À l’image des obligations classiques, les émetteurs peuvent être de deux natures : privés (entreprises, banques) ou publiques (états, collectivités, agences, banques supranationales). Les émetteurs s’appuient ensuite sur des arrangeurs (banques)  pour émettre leurs produits sur le marché primaire. À l’échelle mondiale, CACIB se place en première place, avec  6,9% du marché en 2018 ; suivi de près par BAML et HSBC. En termes numéraires, chacune de ces banques a piloté pour près de 7,5Md$ en 2018, parmi un marché global de 167Md$ cette même année.
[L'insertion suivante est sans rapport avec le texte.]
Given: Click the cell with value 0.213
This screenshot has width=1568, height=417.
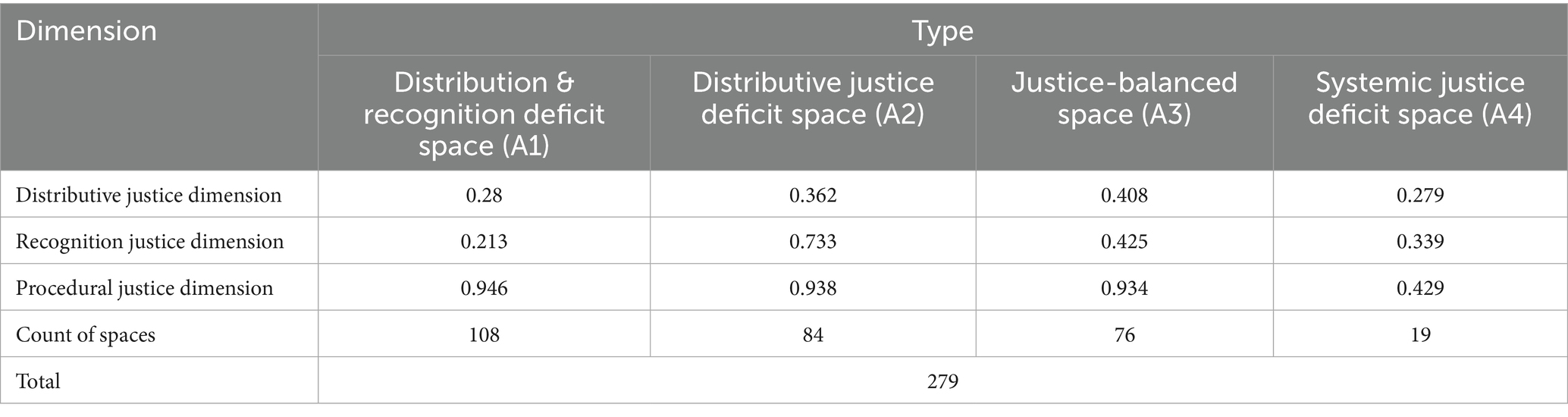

Enfin des organismes tiers (Vigeo Eiris, Sustainalytics, CICERO…) peuvent être impliqués dans le processus d’émission d’un Green Bond, pour certifier le caractère « vert » du projet financé. 69% des corporate Green Bonds sont certifiés, et rencontrent logiquement un plus grand succès auprès des investisseurs car jugés plus fiables, plus crédibles.

Un Green Bond suit donc le même mode de fonctionnement qu’une obligation classique, tout en ajoutant un engagement de l’émetteur à utiliser ces fonds pour un usage éthique envers l’environnement. En termes de rendement, la dernière tranche de l’OAT verte française, émise en janvier 2017, était de 1,25% à 22 ans ; c’est donc un placement à retour faible mais sécurisé pour l’investisseur.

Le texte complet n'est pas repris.